• **WORK TASK**: The lines to be copied are those below that contain "Dental".

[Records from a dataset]
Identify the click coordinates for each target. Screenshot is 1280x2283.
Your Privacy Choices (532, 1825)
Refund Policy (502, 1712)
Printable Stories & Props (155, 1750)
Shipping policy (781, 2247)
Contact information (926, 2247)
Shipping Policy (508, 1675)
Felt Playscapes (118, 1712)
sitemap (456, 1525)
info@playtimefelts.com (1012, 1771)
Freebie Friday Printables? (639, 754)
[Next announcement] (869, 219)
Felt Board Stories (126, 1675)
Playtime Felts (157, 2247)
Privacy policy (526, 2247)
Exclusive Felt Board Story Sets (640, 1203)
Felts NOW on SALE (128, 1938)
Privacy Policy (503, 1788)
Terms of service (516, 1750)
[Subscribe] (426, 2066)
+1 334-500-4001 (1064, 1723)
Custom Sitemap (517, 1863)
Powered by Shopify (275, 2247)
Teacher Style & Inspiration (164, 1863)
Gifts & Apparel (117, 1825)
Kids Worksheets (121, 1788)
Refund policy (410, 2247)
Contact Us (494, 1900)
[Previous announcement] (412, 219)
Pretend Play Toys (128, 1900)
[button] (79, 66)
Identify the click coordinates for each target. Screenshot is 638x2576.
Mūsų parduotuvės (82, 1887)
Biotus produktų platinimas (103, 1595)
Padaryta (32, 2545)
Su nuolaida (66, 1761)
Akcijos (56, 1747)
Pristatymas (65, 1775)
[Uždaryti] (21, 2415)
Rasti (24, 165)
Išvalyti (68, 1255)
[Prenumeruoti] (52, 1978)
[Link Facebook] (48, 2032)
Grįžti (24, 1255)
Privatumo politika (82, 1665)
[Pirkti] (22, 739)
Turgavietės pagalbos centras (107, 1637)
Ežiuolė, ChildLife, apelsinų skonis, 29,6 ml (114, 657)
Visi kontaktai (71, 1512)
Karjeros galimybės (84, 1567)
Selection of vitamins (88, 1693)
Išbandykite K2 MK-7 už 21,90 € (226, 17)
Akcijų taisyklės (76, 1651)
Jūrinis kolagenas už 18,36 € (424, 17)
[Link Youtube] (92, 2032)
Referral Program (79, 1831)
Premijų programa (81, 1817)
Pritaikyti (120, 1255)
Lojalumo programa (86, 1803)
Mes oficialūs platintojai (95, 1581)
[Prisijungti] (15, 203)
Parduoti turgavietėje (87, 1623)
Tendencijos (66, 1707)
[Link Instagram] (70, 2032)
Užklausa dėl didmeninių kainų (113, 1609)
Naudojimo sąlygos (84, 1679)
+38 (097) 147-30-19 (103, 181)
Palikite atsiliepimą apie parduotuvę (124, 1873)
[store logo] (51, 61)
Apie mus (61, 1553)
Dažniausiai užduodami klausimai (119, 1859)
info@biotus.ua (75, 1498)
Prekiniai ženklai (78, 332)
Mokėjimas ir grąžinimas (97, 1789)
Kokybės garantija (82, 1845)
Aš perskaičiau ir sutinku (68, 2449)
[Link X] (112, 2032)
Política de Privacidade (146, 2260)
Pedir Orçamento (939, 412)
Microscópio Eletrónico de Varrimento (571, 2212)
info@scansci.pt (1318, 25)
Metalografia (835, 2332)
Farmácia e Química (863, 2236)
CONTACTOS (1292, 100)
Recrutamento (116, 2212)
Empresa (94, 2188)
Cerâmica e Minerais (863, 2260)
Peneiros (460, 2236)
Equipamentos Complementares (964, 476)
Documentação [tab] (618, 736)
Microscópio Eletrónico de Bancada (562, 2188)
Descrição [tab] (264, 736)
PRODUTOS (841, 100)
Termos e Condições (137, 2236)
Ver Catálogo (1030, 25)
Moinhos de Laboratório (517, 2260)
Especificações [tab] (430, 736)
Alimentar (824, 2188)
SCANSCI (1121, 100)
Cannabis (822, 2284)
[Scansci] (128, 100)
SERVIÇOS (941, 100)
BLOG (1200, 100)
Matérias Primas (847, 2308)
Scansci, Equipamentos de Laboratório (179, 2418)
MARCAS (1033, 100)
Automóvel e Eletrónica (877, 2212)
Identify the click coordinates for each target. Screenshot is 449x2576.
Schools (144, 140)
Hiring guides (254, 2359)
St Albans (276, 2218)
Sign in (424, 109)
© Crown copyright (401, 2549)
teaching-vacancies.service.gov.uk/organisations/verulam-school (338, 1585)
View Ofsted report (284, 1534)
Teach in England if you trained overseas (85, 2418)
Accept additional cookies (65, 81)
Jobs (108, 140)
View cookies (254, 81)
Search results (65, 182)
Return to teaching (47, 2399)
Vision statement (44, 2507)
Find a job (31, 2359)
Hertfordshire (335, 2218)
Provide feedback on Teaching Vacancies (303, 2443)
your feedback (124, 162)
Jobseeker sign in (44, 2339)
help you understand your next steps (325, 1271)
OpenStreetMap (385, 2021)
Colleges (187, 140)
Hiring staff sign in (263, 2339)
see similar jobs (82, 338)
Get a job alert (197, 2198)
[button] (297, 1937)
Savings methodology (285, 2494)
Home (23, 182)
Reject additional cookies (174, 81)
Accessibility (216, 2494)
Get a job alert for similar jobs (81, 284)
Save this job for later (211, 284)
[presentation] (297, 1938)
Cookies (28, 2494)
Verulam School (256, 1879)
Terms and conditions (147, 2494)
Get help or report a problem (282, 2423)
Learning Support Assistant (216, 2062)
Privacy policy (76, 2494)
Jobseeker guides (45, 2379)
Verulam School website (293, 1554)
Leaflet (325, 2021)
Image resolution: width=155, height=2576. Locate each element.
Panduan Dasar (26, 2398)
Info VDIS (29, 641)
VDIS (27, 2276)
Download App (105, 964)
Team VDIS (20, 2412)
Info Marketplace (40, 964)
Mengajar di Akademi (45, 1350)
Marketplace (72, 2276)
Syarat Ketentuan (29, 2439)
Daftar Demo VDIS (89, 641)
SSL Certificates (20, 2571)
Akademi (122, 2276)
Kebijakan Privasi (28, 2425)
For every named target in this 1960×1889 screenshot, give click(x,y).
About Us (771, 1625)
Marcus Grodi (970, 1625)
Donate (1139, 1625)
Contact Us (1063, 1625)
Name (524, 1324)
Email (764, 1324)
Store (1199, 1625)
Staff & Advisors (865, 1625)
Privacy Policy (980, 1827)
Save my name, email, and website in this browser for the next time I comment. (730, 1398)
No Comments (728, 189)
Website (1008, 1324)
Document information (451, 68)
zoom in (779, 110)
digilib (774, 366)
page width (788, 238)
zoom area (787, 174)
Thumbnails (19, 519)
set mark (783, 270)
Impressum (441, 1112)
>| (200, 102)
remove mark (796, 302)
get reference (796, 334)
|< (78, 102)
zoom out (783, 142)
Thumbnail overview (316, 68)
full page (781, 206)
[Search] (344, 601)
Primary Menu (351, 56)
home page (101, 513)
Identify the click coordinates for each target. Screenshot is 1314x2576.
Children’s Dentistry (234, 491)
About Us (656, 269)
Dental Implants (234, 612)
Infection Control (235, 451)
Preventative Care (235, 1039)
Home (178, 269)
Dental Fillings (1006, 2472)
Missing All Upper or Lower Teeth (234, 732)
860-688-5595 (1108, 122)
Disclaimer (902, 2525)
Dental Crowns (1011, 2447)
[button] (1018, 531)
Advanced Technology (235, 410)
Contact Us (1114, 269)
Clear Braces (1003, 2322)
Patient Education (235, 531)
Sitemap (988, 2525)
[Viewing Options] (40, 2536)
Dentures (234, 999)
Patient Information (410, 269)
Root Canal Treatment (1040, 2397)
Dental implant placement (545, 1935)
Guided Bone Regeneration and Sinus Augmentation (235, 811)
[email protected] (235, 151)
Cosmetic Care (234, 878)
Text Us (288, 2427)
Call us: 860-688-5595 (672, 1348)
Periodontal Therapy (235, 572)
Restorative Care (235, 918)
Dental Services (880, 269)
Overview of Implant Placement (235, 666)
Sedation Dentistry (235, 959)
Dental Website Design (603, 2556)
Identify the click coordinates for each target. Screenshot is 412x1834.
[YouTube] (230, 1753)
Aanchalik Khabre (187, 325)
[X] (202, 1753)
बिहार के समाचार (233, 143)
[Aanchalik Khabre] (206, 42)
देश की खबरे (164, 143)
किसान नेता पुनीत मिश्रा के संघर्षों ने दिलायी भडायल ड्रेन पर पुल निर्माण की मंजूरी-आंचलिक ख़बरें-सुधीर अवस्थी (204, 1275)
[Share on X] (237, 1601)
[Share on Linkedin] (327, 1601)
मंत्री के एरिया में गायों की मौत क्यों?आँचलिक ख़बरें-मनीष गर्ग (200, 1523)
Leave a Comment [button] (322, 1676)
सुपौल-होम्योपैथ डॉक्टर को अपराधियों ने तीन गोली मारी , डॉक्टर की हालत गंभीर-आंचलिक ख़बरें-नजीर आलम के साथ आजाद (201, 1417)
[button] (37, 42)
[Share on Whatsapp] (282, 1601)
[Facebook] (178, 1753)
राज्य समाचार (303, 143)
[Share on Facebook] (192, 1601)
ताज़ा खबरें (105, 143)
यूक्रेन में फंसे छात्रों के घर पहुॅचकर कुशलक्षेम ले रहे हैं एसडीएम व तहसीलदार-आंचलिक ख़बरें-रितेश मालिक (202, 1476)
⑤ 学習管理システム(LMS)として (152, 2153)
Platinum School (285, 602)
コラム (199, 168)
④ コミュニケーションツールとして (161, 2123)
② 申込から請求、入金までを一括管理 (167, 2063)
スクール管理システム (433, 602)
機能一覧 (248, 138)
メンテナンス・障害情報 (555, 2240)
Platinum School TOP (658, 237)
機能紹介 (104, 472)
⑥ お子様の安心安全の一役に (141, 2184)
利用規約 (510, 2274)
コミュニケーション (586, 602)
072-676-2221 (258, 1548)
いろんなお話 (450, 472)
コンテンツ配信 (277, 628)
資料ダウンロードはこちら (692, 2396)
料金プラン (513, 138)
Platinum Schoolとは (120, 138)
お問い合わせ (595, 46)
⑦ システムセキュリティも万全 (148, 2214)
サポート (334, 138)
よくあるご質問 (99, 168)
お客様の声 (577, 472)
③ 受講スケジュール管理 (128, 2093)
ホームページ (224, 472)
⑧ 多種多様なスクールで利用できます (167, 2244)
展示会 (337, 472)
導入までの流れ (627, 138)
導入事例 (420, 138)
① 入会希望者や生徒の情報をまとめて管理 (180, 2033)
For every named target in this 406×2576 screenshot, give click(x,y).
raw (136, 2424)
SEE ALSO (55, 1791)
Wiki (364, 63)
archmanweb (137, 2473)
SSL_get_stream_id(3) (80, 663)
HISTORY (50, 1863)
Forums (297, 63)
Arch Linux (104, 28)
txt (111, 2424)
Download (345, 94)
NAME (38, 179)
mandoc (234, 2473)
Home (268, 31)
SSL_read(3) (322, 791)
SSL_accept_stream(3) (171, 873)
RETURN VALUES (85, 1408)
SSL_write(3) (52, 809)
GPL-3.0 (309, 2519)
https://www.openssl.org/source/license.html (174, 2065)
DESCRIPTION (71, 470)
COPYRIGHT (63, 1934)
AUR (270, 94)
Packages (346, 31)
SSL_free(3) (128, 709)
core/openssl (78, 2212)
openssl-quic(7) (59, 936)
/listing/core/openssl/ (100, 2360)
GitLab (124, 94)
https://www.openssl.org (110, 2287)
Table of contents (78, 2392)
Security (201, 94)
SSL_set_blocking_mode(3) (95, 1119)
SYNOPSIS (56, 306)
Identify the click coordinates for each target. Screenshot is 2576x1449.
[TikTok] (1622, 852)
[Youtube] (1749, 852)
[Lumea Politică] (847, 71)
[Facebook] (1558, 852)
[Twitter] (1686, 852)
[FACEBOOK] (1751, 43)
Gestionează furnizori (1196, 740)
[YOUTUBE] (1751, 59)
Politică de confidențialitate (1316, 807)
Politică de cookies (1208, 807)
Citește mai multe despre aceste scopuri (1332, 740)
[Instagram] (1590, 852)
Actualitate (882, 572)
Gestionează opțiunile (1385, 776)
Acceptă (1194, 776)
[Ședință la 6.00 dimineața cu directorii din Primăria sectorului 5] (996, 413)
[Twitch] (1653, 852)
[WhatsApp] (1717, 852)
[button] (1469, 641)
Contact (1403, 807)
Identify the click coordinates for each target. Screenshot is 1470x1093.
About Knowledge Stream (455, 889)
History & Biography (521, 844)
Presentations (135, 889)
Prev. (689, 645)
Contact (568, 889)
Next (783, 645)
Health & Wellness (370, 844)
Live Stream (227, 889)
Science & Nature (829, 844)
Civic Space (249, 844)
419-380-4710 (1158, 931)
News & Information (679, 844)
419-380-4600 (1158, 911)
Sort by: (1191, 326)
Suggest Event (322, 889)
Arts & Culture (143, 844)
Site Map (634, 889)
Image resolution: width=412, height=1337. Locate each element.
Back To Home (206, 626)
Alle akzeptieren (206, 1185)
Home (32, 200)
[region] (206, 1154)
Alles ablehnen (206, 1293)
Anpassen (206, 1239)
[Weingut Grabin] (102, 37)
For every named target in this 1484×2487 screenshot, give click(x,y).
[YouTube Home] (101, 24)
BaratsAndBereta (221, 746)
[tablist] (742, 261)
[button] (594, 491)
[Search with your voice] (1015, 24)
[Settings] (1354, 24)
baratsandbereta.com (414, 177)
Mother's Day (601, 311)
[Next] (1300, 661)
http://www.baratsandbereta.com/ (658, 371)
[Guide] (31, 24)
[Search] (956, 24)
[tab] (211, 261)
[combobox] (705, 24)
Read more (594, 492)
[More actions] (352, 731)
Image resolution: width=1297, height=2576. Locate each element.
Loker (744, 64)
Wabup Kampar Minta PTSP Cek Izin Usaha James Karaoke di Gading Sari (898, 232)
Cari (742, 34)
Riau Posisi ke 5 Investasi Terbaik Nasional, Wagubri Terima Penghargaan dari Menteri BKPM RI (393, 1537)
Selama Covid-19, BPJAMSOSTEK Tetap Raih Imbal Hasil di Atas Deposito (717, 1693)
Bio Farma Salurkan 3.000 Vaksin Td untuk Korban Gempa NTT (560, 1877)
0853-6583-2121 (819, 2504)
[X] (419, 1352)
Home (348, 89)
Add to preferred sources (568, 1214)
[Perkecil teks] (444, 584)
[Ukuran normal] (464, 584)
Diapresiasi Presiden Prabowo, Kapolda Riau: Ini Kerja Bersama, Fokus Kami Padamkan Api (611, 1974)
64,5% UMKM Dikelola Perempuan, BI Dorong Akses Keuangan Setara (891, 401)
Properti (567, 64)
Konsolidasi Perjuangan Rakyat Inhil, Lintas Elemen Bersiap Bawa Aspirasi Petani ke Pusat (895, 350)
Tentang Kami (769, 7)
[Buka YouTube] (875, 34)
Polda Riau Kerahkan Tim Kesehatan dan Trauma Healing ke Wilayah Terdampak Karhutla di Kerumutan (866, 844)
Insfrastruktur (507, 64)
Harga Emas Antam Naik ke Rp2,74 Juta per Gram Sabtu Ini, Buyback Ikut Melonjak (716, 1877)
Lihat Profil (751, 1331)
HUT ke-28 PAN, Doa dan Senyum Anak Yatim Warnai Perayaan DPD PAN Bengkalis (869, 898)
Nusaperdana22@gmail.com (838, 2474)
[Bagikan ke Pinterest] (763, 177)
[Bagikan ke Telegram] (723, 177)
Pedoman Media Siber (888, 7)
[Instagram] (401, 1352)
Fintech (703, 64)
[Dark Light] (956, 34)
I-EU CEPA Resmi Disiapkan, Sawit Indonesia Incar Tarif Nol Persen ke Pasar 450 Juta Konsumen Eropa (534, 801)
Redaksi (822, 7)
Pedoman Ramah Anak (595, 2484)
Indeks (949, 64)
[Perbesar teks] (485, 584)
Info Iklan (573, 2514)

• **EXERCISE RESULT**:
Dental Implants (234, 612)
Dental Fillings (1006, 2472)
Dental Crowns (1011, 2447)
Dental implant placement (545, 1935)
Dental Services (880, 269)
Dental Website Design (603, 2556)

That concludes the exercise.